**Selected text:**
%%
At Harvard we've built out an infrastructure to allow us to deploy JupyterHub to courses with authentication managed by Canvas. It has allowed us to easily deploy complex set-ups to students so they can do really cool stuff without having to spend hours walking them through setup. Instructors are writing their lectures as IPython notebooks, and distributing them to students, who then work through them in their JupyterHub environment. Our most ambitious so far has been setting up each student in the course with a p2.xlarge machine with cuda and TensorFlow so they could do deep learning work for their final projects. We supported 15 courses last year, and got deployment time for an implementation down to only 2-3 hours.
Hynek Schlawack: Testing & Packaging (via) “How to ensure that your tests run code that you think they are running, and how to measure your coverage over multiple tox runs (in parallel!)”—Hynek makes a convincing argument for putting your packaged Python code in a src/ directory for ease of testing and coverage.
Pyre: Fast Type Checking for Python (via) Facebook’s alternative to mypy. “Pyre is designed to be highly parallel, optimizing for near-instant responses so that you get immediate feedback, even in a large codebase”. Like their Hack type checker for PHP, Pyre is implemented in OCaml.
Black Onlline Demo (via) Black is “the uncompromising Python code formatter” by Łukasz Langa—it reformats Python code to a very carefully thought out styleguide, and provides almost no options for how code should be formatted. It’s reminiscent of gofmt. José Padilla built a handy online tool for trying it out in your browser.
dateparser: python parser for human readable dates (via) I’ve used dateutil.parser for this in the past, but dateparser is a major upgrade: it knows how to parse dates in 200 different language locales, can interpret different timezone representations and handles relative dates (“3 months, 1 week and 1 day ago”) as well.
%%
**Exercise details:**
Using the text on Python tools, state whether each statement agrees with it: (a) Pyre is implemented in OCaml; (b) Black gives users many options for how code should be formatted; (c) Harvard supported 20 courses last year. Answer yes or no for each and quote the words of the text that decide it.

**Data excerpt:**
%%
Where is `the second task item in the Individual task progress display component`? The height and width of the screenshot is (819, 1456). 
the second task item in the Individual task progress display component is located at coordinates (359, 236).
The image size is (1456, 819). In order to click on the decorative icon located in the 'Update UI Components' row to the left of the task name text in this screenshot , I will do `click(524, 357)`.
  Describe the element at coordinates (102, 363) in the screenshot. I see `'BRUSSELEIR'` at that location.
%%
**Result of this task:**
(a) Yes: "Pyre is implemented in OCaml."
(b) No: "provides almost no options for how code should be formatted"
(c) No: "We supported 15 courses last year"